=== Exercise directions ===
Where the records below show the word "agent" in a line, please copy that line.

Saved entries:
-------

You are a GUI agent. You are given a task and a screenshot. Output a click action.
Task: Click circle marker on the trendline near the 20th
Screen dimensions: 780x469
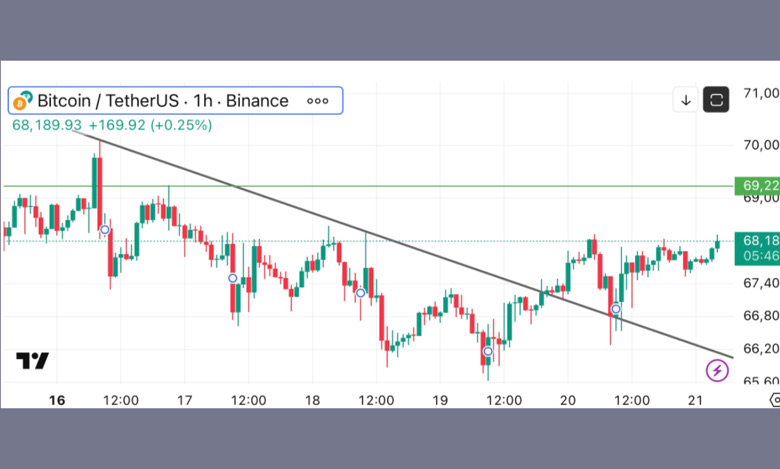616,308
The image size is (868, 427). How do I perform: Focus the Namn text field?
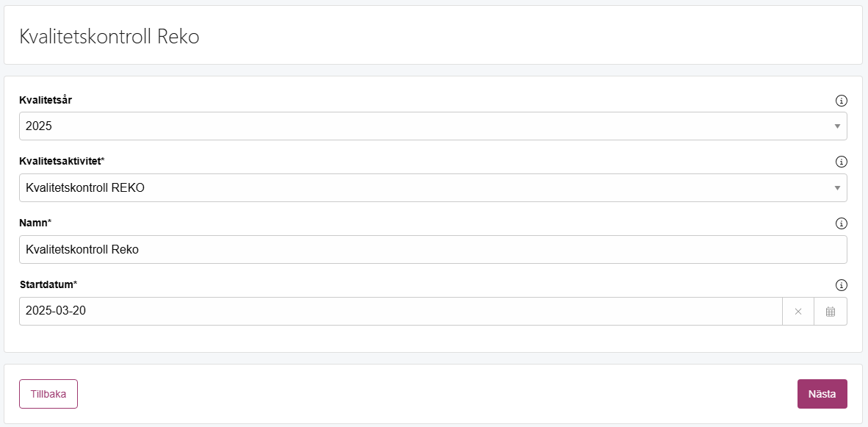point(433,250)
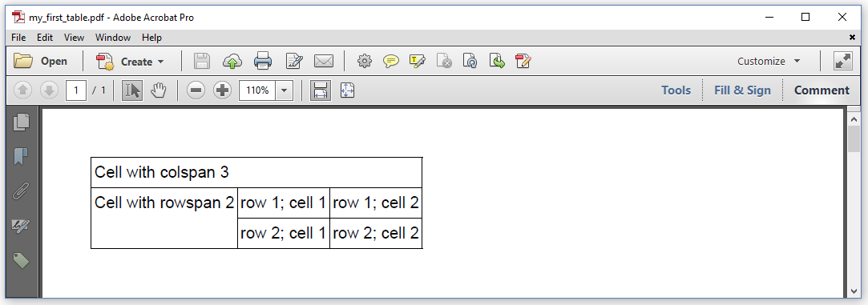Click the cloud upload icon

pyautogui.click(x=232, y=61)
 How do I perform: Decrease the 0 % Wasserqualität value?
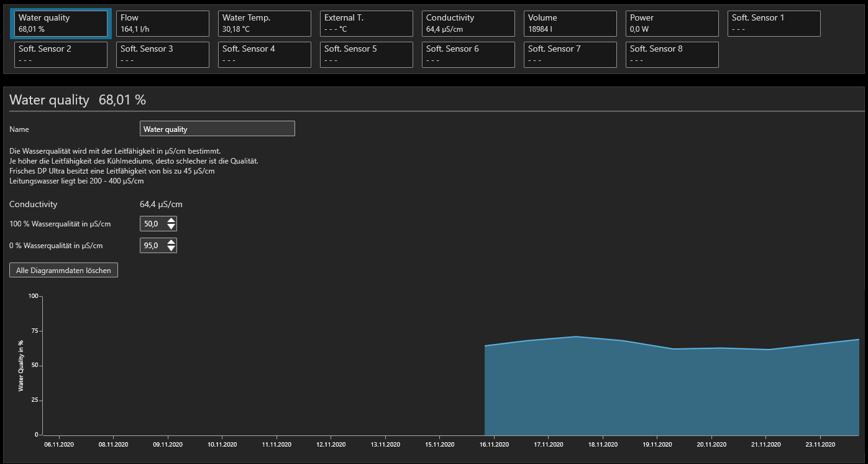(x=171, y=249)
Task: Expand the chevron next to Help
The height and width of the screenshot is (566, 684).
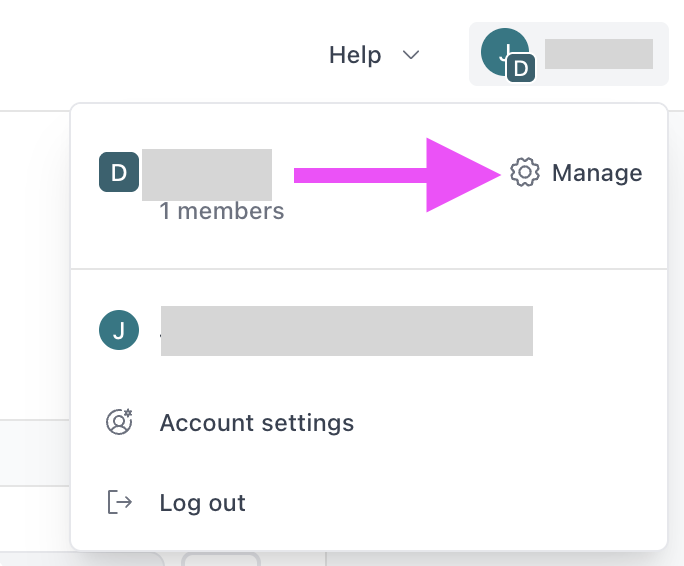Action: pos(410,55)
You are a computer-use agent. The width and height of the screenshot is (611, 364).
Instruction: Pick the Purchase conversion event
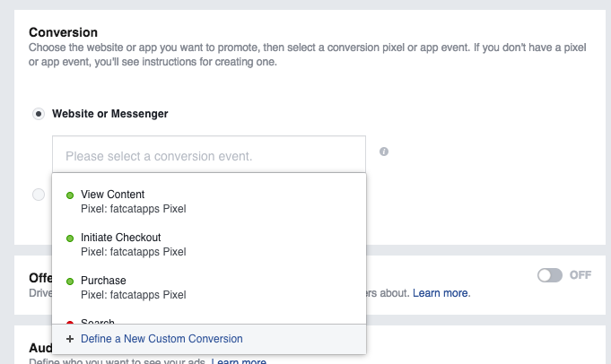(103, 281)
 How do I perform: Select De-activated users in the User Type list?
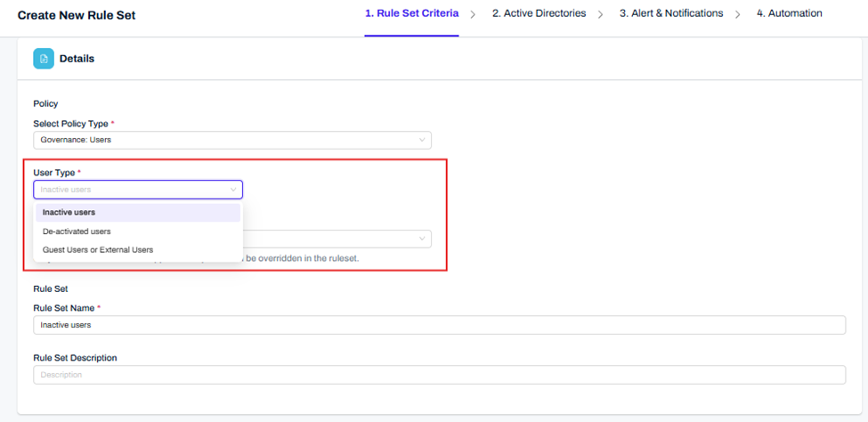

-------

=== Task response ===
You are a GUI agent. You are given a task and a screenshot. Output a click action.
You are a computer-use agent. The width and height of the screenshot is (611, 364).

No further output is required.